(Entries on target coordinates)
* * * *

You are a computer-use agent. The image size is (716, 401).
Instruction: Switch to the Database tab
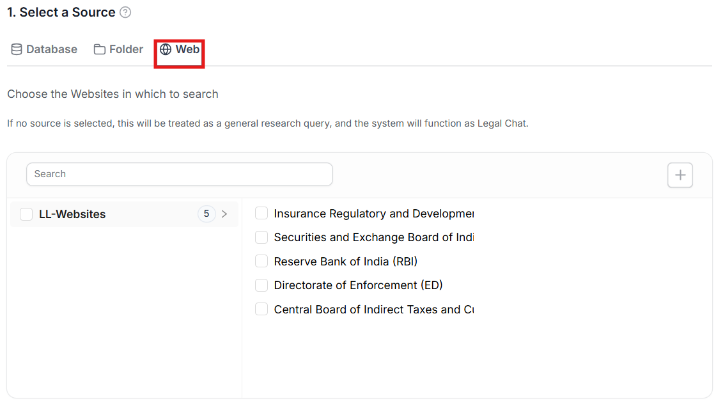(x=51, y=49)
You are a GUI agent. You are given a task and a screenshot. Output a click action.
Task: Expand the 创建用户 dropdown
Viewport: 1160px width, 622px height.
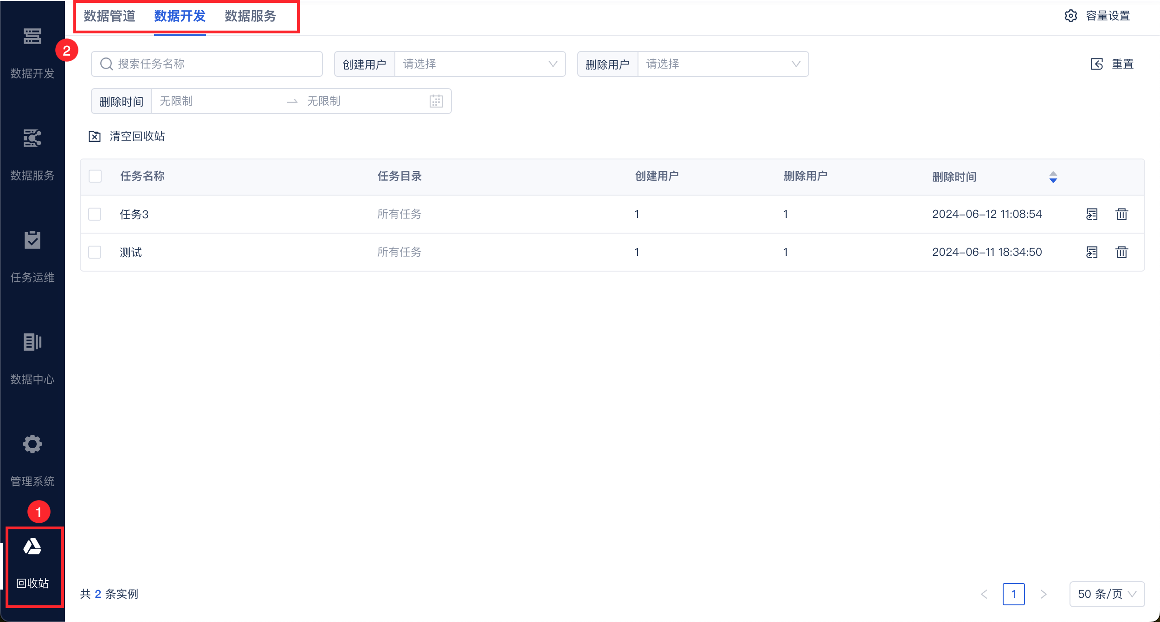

* * * *

Convert all the entries above into a single numbered list with one line of text per item, skipping any blank lines. Leave the pictures out.

1. You are a computer-use agent. The image size is (716, 401).
2. Instruction: Switch to the Database tab
3. (x=51, y=49)
4. You are a GUI agent. You are given a task and a screenshot. Output a click action.
5. Task: Expand the 创建用户 dropdown
6. Viewport: 1160px width, 622px height.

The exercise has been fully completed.